* [The problem] Leaving out all pictures, transcribe exactly the lines between the line with "Given: Select the" and the last line of the records below, both included.

↓↓↓

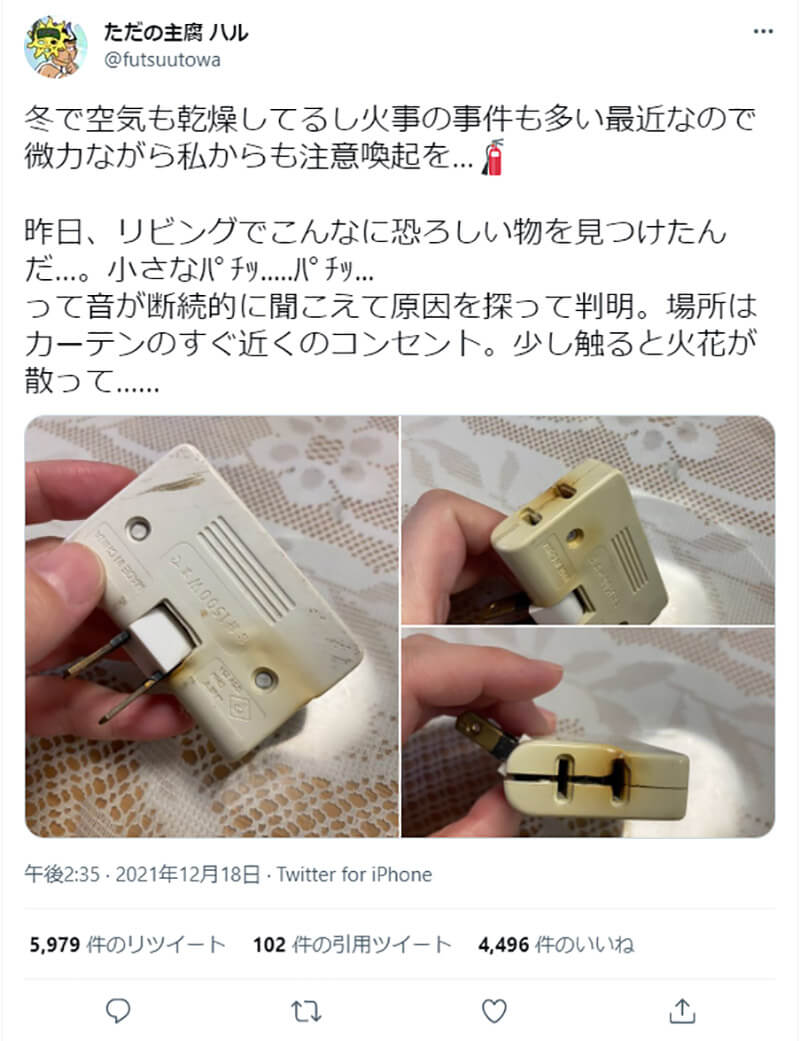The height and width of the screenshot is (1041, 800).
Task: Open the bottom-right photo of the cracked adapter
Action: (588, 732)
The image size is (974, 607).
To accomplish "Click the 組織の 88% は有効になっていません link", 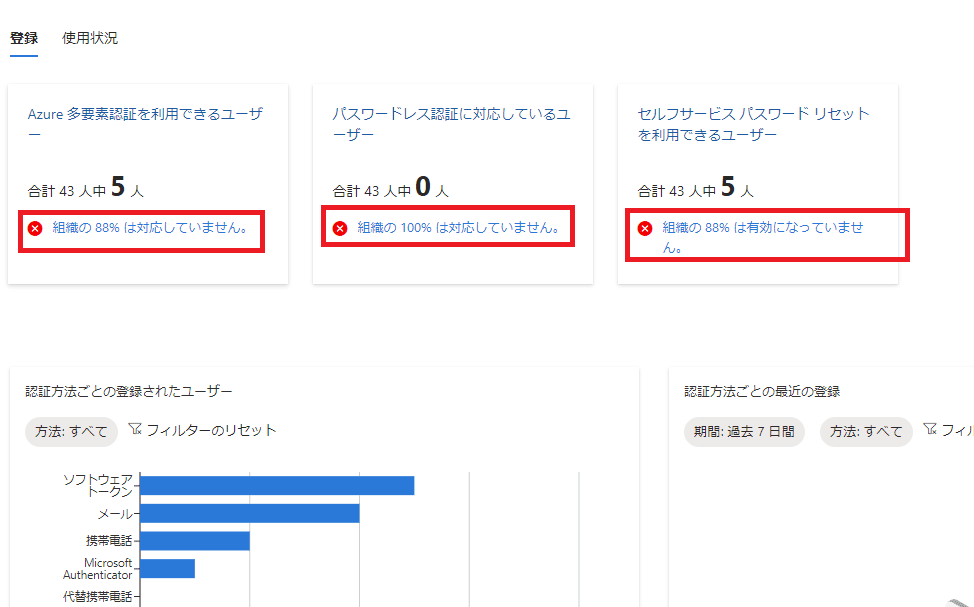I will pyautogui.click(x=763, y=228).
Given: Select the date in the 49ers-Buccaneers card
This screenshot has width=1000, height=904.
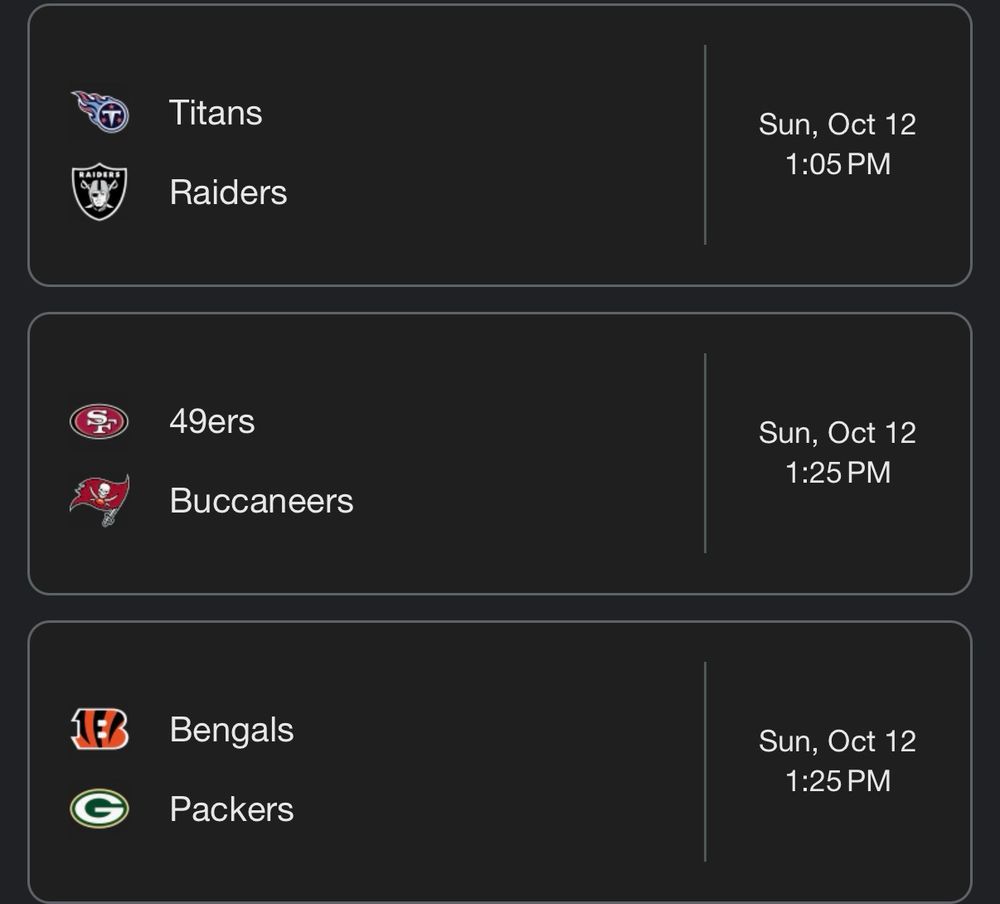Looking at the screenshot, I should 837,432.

↑↑↑

* [Response box]
Given: Select the date in the 49ers-Buccaneers card
This screenshot has width=1000, height=904.
Looking at the screenshot, I should 837,432.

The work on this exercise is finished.